Post-Acceptance Period
The Post-Acceptance Period (na-aanmeldingstermijn) started on 19 November 2025, at 09:00 hours CET and will end on 2 December, at 17:40 hours CET.
The Offeror will publicly announce the results of the Post-Acceptance Period and the total number and total percentage of Shares to be held by it, in accordance with Article 17, Paragraph 4, of the Decree, ultimately on the third (3rd) Business Day following the last day of the Post-Acceptance Period. In the Post-Acceptance Period, the Offeror will continue to accept against payment of the Consideration all Shares validly tendered (or defectively tendered provided that such defect has been waived by the Offeror) and Settlement shall take place no later than the fourth (4th) Business Day after the last day of the Post-Acceptance Period. The procedure for Shareholders to tender their Shares during the Post-Acceptance Period is the same as during the Offer Period.
During the Post-Acceptance Period, no withdrawal rights will apply to Shares tendered during such Post-Acceptance Period or to Shares tendered under the Offer on or prior to the Closing Time and accepted by the Offeror.
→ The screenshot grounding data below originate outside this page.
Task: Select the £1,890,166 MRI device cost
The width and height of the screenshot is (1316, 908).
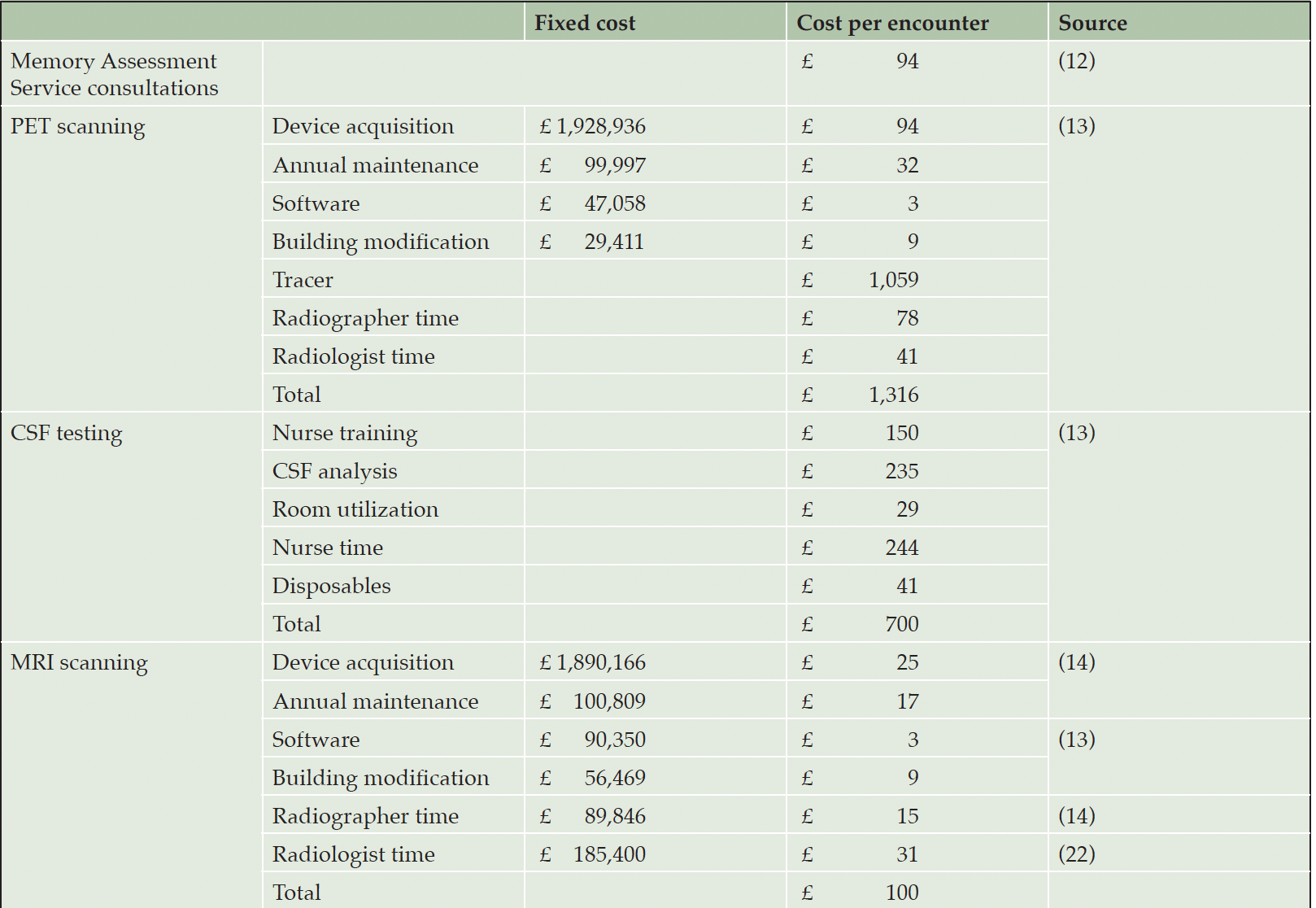Action: click(592, 662)
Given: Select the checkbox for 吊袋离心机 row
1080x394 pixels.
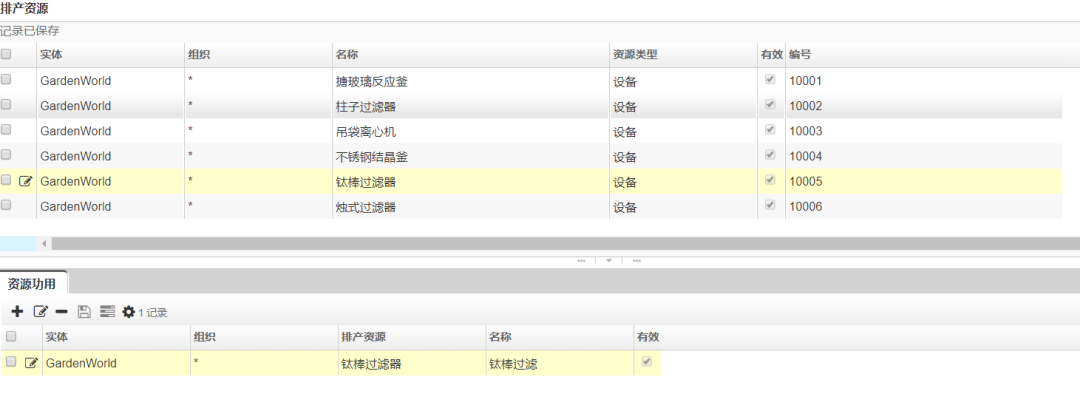Looking at the screenshot, I should click(x=6, y=129).
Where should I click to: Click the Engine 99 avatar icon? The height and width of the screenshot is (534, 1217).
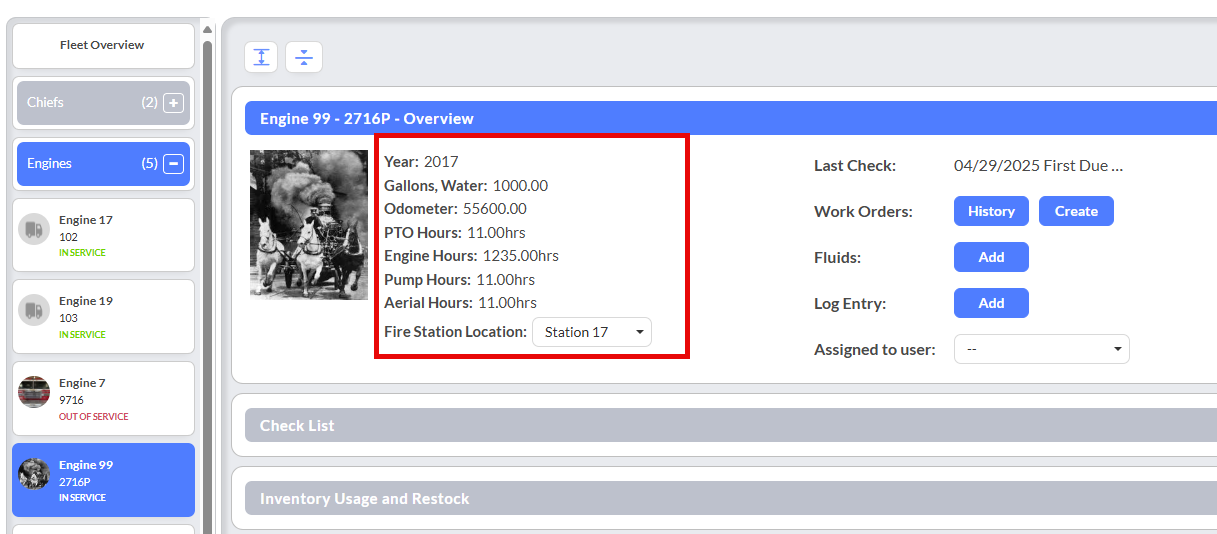[x=34, y=474]
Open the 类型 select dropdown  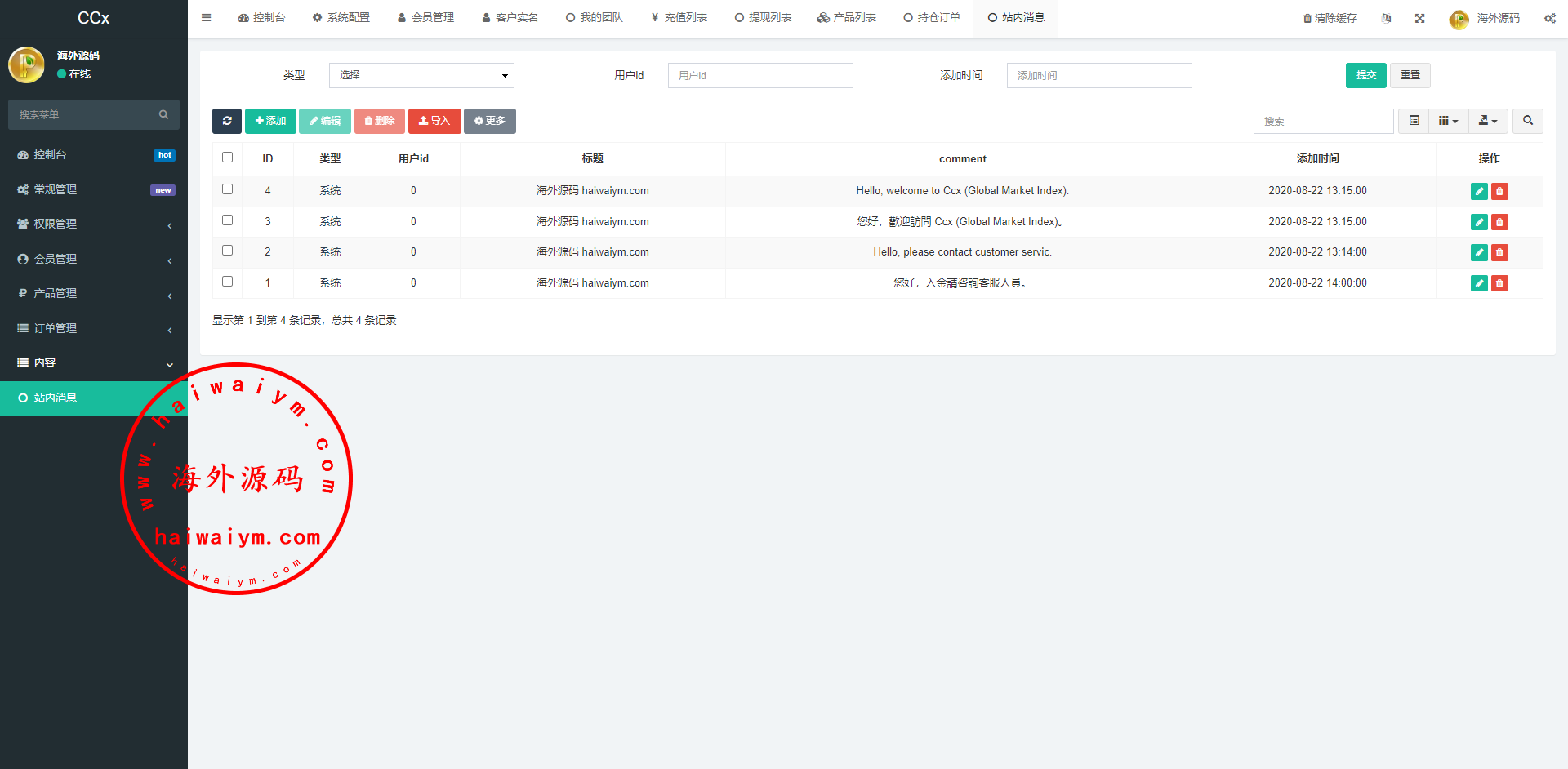point(421,75)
Post-Closing Restructuring Measure
Post-Closing Asset Sale and Liquidation
As the Acceptance Threshold was met at the Closing Date and the Offer has been declared unconditional (gestand gedaan), the Offeror has elected to proceed with the proposed Post-Closing Asset Sale and Liquidation as the Post-Closing Restructuring Measure, and after and subject to (i) Settlement having occurred and (ii) the Asset Sale Resolutions having been adopted (subject to a majority requirement of 85% of the votes cast at the Asset Sale EGM on 4 December 2025) and being in full force and effect, the Offeror will implement the Post-Closing Asset Sale and Liquidation in accordance with and as described in more detail in Section 6.14.5 (Post-Closing Asset Sale and Liquidation) of the Offer Memorandum.
Statutory Squeeze-Out
As following Settlement, the Offeror directly holds at least 95% of both the share capital carrying voting rights of the Company and 95% of the voting rights in the Company, the Offeror also has the option under the Luxembourg Squeeze-Out and Sell-Out law to require the transfer of the Shares held by the remaining Shareholders to the Offeror for a fair price (the "Statutory Squeeze-Out") in accordance with and as described in more detail in Section 6.14.4 (Statutory Squeeze-Out) of the Offer Memorandum. If the Offeror would elect to pursue the Statutory Squeeze-Out, it will make a public announcement.
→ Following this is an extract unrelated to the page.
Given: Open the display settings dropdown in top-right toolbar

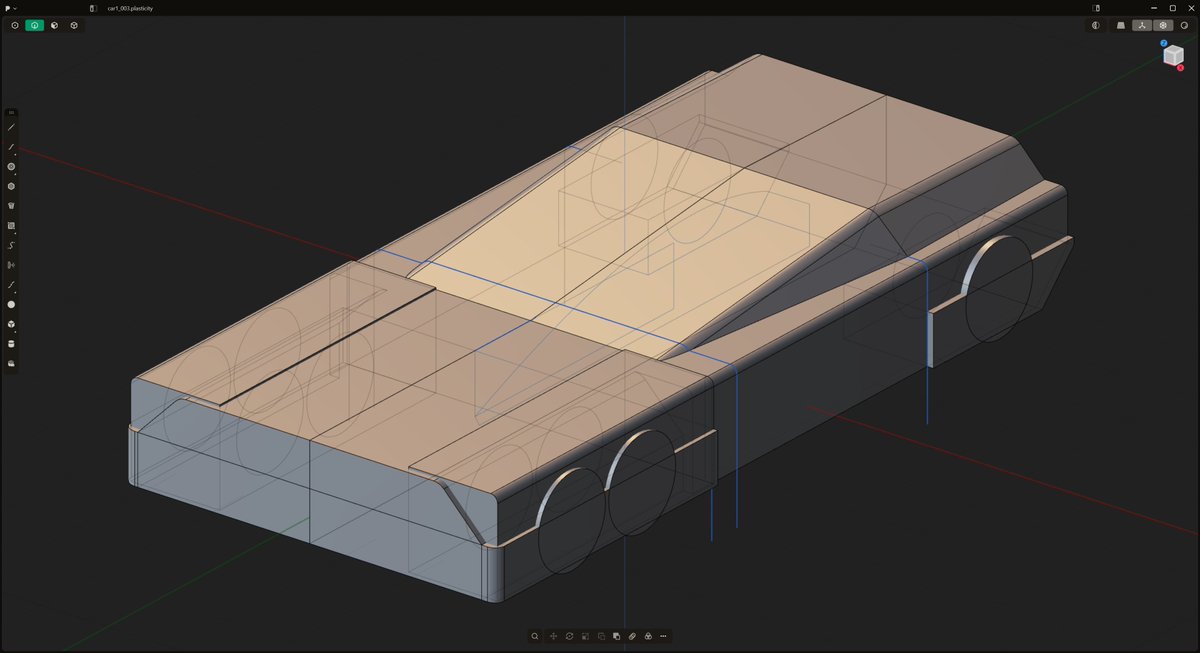Looking at the screenshot, I should [1163, 25].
Further implications of the Offer being declared unconditional
Remaining Shareholders who do not wish to tender their Shares in the Post-Acceptance Period should carefully review the Sections of the Offer Memorandum that explain the intentions of the Offeror, such as (but not limited to) Section 6.14 (Consequences of the Offer for non-tendering Shareholders) and Section 10.3 (Dutch and Luxembourg Tax aspects for Shareholders who did not tender their Shares under the Offer), which describes certain implications to which such Shareholders may become subject with their continued shareholding in B&S.
Offer Memorandum, Position Statement and further information
This press release contains selected, condensed information regarding the Offer and does not replace the Offer Memorandum and/or the Position Statement. The information in this press release is not complete and additional information is contained in the Offer Memorandum and the Position Statement.
Announcements
Any further announcements contemplated by the Offer Memorandum will be issued by press release. Any press release issued by the Offeror or Sarabel will be made available on the website https://sarabel.com/. Any press release issued by B&S will be made available on the website https://www.bs-group-sa.com/.
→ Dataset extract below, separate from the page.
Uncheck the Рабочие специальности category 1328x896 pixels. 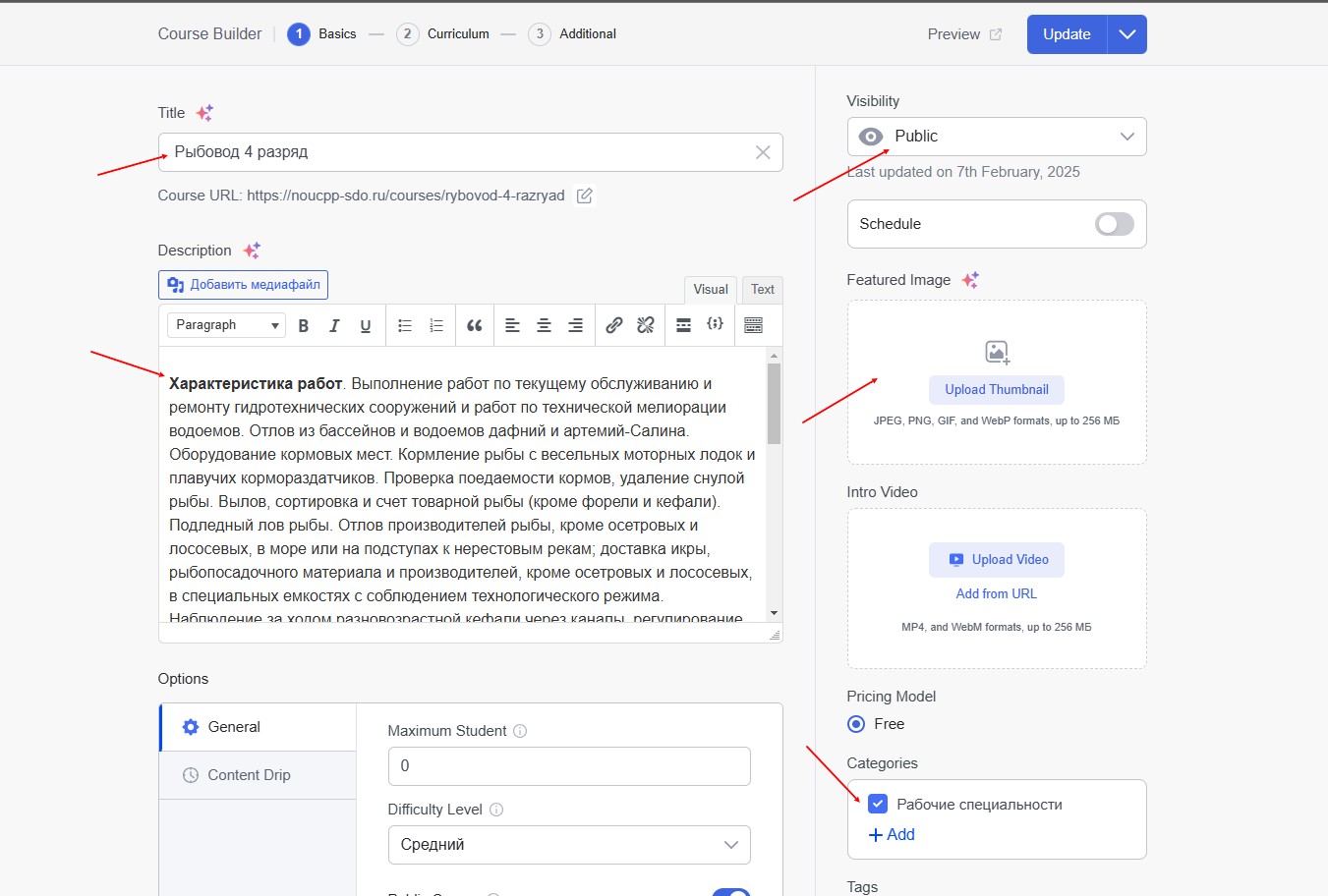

Subject to any applicable requirements of the Law and without limiting the manner in which the Offeror may choose to make any public announcement, the Offeror will have no obligation to make any public announcement other than as described above and in Section 5.14 (Announcements) of the Offer Memorandum.
For more information, please contact:
Contact details B&S
Investor relations: Simone Pijper-van den Eertwegh
E: investor.relations@bs-group-sa.com
Contact details Sarabel
E. info@sarabel.com
General restrictions
This joint press release contains inside information within the meaning of Article 7(1) of the EU Market Abuse Regulation.
The information in this joint press release is not intended to be complete. This joint press release is for information purposes only and does not constitute an offer or an invitation to acquire or dispose of any securities or investment advice or an inducement to enter into investment activity. This joint press release does not constitute an offer to sell or issue or the solicitation of an offer to buy or acquire the securities of the Company in any jurisdiction.
The distribution of this press release may, in some countries, be restricted by law or regulation. Accordingly, persons who come into possession of this document should inform themselves of and observe these restrictions. To the fullest extent permitted by applicable law, the Offeror and the Company disclaim any responsibility or liability for the violation of any such restrictions by any person. Any failure to comply with these restrictions may constitute a violation of the securities laws of that jurisdiction. Neither the Company, nor the Offeror, nor any of their advisers assume any responsibility for any violation by any person of any of these restrictions. The Company shareholders who are in any doubt as to their position should consult an appropriate professional adviser without delay. This joint press release is not to be released, published or distributed, in whole or in part, directly or indirectly, in any jurisdiction in which such release, publication or distribution would be unlawful, including in or to the United States.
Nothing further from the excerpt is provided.